-- Opening Marker --

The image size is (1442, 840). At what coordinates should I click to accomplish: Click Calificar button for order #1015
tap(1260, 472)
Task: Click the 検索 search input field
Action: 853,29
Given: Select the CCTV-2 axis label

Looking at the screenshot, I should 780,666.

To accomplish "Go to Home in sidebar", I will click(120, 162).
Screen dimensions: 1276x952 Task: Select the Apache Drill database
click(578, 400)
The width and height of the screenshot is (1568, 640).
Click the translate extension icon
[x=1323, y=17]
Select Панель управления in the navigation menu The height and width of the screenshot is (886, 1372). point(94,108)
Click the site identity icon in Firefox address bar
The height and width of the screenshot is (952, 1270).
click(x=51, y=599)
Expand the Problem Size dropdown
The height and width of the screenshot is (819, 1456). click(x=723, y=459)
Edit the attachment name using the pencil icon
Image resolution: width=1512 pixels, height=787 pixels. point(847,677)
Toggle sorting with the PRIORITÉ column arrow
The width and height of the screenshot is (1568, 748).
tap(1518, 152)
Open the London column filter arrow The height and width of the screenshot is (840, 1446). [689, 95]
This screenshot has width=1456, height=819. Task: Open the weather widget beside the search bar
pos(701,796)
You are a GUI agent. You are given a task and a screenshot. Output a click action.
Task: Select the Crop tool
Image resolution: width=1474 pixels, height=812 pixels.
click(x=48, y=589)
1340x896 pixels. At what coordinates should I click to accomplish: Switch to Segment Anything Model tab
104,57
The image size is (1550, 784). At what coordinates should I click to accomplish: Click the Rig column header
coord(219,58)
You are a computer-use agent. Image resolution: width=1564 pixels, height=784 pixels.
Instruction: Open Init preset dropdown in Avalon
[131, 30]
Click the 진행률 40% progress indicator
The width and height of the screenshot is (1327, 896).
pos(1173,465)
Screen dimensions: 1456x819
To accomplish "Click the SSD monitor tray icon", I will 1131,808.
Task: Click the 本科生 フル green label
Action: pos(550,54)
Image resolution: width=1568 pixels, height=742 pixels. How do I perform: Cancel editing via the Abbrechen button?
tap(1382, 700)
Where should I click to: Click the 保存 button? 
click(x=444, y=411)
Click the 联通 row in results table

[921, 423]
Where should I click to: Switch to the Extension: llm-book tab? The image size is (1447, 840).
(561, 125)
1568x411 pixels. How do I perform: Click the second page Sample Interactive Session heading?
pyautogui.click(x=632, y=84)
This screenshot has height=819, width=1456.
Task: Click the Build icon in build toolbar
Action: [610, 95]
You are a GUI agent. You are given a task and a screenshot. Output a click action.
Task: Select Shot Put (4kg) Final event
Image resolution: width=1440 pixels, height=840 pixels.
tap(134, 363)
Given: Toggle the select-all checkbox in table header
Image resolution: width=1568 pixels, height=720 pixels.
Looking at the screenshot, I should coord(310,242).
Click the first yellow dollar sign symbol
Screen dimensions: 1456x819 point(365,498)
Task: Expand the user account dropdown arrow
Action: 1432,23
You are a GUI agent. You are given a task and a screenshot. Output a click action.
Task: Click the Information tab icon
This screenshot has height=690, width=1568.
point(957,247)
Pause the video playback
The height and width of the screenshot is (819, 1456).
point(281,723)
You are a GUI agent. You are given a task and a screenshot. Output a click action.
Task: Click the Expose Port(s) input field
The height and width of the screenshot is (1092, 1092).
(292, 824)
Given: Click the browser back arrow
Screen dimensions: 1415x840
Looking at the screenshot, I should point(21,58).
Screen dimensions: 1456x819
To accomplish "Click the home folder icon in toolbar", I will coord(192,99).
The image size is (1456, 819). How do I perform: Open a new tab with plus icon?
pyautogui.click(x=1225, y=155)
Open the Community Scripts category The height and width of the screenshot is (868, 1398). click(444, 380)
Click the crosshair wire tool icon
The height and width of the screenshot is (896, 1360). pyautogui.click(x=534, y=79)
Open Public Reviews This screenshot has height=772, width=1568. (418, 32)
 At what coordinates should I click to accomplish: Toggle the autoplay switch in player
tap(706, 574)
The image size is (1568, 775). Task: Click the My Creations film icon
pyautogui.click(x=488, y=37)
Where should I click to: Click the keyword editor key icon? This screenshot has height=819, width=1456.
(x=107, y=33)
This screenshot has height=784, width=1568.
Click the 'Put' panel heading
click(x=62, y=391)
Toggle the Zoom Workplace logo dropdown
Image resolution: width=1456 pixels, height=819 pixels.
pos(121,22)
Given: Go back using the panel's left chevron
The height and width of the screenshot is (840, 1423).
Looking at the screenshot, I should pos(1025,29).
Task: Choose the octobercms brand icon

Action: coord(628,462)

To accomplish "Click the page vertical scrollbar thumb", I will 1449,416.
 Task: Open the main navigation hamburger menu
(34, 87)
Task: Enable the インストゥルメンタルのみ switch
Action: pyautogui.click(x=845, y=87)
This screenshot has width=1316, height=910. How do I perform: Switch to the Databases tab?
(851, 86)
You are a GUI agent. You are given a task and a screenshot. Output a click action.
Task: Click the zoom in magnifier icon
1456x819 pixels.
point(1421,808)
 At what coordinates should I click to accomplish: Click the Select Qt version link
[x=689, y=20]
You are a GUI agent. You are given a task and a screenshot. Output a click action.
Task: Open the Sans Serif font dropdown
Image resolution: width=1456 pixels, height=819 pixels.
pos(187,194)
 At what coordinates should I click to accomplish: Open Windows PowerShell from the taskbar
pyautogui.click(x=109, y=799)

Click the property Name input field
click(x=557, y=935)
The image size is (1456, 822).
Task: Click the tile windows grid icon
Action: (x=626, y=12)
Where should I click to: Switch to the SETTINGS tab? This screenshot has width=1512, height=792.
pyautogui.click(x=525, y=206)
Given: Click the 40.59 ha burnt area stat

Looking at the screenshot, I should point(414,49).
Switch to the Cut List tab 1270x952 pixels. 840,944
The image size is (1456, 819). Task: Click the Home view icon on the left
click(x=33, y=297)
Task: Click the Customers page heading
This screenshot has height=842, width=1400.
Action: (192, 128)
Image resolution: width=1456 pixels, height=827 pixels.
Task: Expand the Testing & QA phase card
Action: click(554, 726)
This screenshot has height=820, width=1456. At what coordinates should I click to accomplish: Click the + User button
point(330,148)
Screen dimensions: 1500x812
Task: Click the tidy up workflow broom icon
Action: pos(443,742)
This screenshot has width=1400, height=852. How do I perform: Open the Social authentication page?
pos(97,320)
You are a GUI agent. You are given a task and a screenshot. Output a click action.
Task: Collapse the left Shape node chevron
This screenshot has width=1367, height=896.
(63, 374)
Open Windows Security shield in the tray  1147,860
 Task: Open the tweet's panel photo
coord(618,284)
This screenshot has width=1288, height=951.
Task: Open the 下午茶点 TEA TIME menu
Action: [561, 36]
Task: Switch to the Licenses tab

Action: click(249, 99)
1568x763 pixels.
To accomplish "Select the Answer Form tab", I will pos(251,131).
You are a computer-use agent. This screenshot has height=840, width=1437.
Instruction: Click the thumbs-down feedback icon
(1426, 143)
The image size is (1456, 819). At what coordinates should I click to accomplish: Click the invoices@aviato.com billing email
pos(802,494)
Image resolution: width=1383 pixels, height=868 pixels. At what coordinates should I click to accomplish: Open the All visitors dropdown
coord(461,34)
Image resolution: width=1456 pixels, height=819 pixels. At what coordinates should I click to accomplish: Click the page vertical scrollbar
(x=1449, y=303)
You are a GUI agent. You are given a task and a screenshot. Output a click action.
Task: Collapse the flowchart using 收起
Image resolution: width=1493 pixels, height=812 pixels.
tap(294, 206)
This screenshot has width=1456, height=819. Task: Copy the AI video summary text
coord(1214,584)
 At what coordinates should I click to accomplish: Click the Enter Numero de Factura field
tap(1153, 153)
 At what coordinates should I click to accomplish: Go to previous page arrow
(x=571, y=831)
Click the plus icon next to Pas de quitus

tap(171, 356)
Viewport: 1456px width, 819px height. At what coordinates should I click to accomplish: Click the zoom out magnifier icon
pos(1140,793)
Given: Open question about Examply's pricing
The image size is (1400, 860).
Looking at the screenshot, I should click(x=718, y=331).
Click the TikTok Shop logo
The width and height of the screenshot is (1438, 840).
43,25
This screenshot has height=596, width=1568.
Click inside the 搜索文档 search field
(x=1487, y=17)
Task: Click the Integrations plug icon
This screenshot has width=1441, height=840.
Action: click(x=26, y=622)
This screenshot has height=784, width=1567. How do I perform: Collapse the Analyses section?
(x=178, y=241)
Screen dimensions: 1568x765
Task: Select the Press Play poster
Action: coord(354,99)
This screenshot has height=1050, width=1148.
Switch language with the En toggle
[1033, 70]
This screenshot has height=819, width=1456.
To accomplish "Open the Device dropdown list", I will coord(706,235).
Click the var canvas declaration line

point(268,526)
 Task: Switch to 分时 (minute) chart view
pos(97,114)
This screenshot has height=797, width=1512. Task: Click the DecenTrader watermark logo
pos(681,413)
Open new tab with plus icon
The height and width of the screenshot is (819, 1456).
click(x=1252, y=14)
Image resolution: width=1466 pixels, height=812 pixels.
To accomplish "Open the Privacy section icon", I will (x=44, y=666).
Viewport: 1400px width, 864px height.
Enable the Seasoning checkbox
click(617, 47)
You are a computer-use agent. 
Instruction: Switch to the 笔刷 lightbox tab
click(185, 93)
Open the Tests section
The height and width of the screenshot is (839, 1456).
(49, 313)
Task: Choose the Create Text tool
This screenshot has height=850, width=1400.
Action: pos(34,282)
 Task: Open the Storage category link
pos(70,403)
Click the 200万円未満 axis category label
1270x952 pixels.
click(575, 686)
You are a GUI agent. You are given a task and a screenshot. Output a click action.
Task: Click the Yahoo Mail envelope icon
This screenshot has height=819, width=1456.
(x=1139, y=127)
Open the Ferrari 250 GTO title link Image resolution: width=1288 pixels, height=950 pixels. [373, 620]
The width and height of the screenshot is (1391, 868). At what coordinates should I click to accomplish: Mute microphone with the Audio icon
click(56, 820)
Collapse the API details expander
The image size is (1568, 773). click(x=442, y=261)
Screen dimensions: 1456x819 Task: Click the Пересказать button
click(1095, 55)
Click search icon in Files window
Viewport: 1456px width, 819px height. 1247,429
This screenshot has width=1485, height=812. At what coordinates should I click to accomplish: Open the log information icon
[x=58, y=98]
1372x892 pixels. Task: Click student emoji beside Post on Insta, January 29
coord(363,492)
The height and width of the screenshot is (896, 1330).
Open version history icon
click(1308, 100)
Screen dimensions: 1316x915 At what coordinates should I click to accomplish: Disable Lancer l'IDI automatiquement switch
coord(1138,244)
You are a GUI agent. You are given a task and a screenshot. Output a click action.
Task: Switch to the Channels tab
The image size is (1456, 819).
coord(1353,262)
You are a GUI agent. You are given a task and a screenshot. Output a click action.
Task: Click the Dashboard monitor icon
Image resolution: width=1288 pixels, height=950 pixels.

-- Closing Marker --

» WHAT YOU SHOULD DO: Give the number, and nothing else, of lines in the listing above that include the word "chevron".

» RESPONSE: 2